Lesetext:
# Mainboard für I5 3570K



## TechScat (23. August 2012)

*Mainboard für I5 3570K*

Ich brauche ein Mainboard für meine I5 3570k zum ggf. oc'en.
Welche würdet ihr hierbei empfehlen?

Dieses MB sieht mir doch recht solide aus.
Hat jemand damit Erfahrung gemacht?

Asus P8Z77-V LX Intel Z77 So.1155 Dual Channel DDR3 ATX Retail - Hardware,


----------



## Threshold (23. August 2012)

*AW: Mainboard für I5 3570K*

Die LX oder LE board von Asus würde ich nicht kaufen. Da wird gerne gespart. Daher auch der niedrige Preis.
Wie wäre es mit Asrock oder Gigabyte?
Z77 Pro3 oder U3D.


----------



## Adi1 (23. August 2012)

*AW: Mainboard für I5 3570K*

Hier mal eine Übersicht Produktvergleich ASRock Z77 Pro3, Z77 (dual PC3-12800U DDR3), ASRock Z77 Pro4, Z77 (dual PC3-12800U DDR3), Gigabyte GA-Z77-D3H, Z77 (dual PC3-12800U DDR3), Gigabyte GA-Z77-DS3H, Z77 (dual PC3-12800U DDR3) | Geizhals Deutschland.


----------



## TechScat (23. August 2012)

*AW: Mainboard für I5 3570K*



Threshold schrieb:


> Die LX oder LE board von Asus würde ich nicht kaufen. Da wird gerne gespart. Daher auch der niedrige Preis.
> Wie wäre es mit Asrock oder Gigabyte?
> Z77 Pro3 oder U3D.



Das Asrock z77 Pro3 ist noch billiger als das Asus Modell. 
Von daher war ich hier noch skeptischer als bei Asus.
Die Gigabyte boards sind schon ganz schön teuer, aber im Notfall greife ich zu diesen.

Von Asrock lass ich lieber die Finger. 
Habe in der Vergangenheit mit dem Hersteller schlechte Erfahrungen gemacht.
Was die Qualität damals anging, sind die ein Griff ins Klo.

Gigabyte GA-Z77-D3H Intel Z77 So.1155 Dual Channel DDR3 ATX Retail

Gigabyte GA-Z77X-D3H Intel Z77 So.1155 Dual Channel DDR3 ATX Retail

Gigabyte GA-Z77-DS3H Intel Z77 So.1155 Dual Channel DDR3 ATX Retail

Zwischen diesen dreien schwanke ich


----------



## Legacyy (23. August 2012)

*AW: Mainboard für I5 3570K*

Also die Qualität von AsRock hat sich seehr zum guten verbessert. Die sind genauso gut, wie ASUS, Gigabyte oder MSI. Von daher würde ich so ein Board empfehlen.

Von den 3 oben würde ich am ehesten das erste kaufen.


----------



## KastenBier (23. August 2012)

*AW: Mainboard für I5 3570K*

Nach der Trennung vom Mutterkonzern ASUS hat ASRock ordentlich an der Produktpalette gearbeitet. Von ASUS früher als Tochterfirma für Budgetboards gedacht, haben die sich mittlerweile echt zu einem guten Hersteller mit ordentlicher Qualität hochgearbeitet.

(Einträge zur Elementposition)
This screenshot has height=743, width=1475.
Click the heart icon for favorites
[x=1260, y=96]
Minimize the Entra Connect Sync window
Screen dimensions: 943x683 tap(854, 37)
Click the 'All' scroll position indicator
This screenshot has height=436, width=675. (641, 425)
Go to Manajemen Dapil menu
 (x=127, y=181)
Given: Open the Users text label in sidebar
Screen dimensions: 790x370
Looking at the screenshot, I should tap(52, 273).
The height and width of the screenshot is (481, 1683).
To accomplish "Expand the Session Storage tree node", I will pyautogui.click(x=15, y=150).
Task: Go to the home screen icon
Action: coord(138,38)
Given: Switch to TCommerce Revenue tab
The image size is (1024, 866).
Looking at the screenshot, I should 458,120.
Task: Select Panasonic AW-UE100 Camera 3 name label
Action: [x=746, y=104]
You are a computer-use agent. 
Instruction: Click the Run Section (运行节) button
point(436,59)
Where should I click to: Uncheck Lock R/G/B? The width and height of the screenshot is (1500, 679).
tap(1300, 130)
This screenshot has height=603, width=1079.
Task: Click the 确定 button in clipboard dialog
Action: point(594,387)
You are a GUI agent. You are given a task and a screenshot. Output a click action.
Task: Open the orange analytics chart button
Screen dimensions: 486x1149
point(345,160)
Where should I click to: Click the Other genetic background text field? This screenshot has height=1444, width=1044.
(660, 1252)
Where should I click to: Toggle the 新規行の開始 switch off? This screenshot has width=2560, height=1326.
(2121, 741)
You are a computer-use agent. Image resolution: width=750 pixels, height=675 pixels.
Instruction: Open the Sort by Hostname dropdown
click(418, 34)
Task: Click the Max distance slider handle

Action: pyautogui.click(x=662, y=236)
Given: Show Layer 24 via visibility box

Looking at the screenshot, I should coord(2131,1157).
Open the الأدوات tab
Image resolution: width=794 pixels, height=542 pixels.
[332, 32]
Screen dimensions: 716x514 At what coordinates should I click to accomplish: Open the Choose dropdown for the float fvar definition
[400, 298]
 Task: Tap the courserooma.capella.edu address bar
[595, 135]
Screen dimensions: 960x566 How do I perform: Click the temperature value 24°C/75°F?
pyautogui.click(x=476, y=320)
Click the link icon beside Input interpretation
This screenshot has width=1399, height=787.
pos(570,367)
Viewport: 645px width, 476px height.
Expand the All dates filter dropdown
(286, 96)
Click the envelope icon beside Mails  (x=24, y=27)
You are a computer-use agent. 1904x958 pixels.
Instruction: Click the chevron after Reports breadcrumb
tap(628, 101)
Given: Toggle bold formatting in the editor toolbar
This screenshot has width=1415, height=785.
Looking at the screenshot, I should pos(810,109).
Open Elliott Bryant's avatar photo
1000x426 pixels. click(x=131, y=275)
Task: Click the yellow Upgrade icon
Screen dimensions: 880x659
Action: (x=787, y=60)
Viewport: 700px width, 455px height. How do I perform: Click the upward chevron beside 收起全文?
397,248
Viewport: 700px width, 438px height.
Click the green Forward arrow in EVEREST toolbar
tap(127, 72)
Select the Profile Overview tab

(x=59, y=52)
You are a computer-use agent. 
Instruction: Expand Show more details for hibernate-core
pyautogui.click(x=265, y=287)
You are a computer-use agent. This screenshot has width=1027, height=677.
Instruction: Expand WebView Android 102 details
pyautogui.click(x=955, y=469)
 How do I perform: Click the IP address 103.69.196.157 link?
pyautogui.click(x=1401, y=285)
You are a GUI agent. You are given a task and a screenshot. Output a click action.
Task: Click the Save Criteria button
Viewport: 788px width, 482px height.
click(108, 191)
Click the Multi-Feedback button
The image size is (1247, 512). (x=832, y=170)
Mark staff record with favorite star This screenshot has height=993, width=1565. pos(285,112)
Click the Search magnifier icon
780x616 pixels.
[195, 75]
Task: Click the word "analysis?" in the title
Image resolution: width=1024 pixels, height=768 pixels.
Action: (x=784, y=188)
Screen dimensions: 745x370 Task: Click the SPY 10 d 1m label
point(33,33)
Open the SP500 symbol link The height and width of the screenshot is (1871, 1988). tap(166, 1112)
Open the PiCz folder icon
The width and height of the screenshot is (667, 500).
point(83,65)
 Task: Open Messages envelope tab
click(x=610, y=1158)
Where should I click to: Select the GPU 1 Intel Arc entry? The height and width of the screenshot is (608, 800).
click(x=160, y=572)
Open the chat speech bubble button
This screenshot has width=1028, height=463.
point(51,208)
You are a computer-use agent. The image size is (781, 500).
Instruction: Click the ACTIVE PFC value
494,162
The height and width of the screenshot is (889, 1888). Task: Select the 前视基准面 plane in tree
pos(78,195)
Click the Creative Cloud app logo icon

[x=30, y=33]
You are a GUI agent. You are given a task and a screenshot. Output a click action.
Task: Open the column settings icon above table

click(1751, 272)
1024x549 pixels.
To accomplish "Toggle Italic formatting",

Aufgaben:
1. Übernimm aus den Datensätzen unverändert die Zeilen von der Zeile mit „Given: Switch to TCommerce Revenue tab“ bis zur Zeile mit „point(436,59)“, beide eingeschlossen.
2. Führe den Forumsthread zum Mainboard für den I5 3570K dort weiter, wo er aufhört.

Antworten:
1.
Given: Switch to TCommerce Revenue tab
The image size is (1024, 866).
Looking at the screenshot, I should 458,120.
Task: Select Panasonic AW-UE100 Camera 3 name label
Action: [x=746, y=104]
You are a computer-use agent. 
Instruction: Click the Run Section (运行节) button
point(436,59)

2.
Das einzige Problem was denen momentan noch im Weg steht, ist ihr Image. Viele bringen ASRock nämlich noch mit dem Motto billig, billiger, ASRock in Verbindung. Das ist nicht mehr so.

Solltest du also was vernünftiges zum OC'en suchen, so nimm das Pro 3 oder Pro 4 (Pro 4 für SLI)


----------



## TechScat (23. August 2012)

*AW: Mainboard für I5 3570K*

Für mich geht es jetzt eigentlich nur noch ausschließlich darum welche dieser beiden Gigabyte MoBos ich nehmen soll.

Gigabyte GA-Z77-D3H Intel Z77 So.1155 Dual Channel DDR3 ATX Retail

Gigabyte GA-Z77X-D3H Intel Z77 So.1155 Dual Channel DDR3 ATX Retail

Mit dem höheren Preis komm ich klar, aber was hat das teurere Z77X board was die "normale", günstigere Version nicht hat?


----------



## ich111 (23. August 2012)

*AW: Mainboard für I5 3570K*

Das Z77X ist für SLI/Crossfire geeignet


----------



## Adi1 (23. August 2012)

*AW: Mainboard für I5 3570K*



ich111 schrieb:


> Das Z77X ist für SLI/Crossfire geeignet


 
...und hat noch zwei weitere Sata3-Anschlüsse.


----------



## ich111 (23. August 2012)

*AW: Mainboard für I5 3570K*



Adi1 schrieb:


> ...und hat noch zwei weitere Sata3-Anschlüsse.


 Die sind aber von einem Zusatzcontroller und daher nur etwa so schnell wie native Sata 2

Ich glaube, dass man auch mehr Optionen bei der Spannung hat


----------



## FabiTheWinLover (23. August 2012)

*AW: Mainboard für I5 3570K*

Msi z77a g43 atx


----------



## flasha (23. August 2012)

*AW: Mainboard für I5 3570K*

Hat Gigabyte eigentlich den "An-Aus Bug" mittlerweile in den Griff bekommen?


----------



## Adi1 (23. August 2012)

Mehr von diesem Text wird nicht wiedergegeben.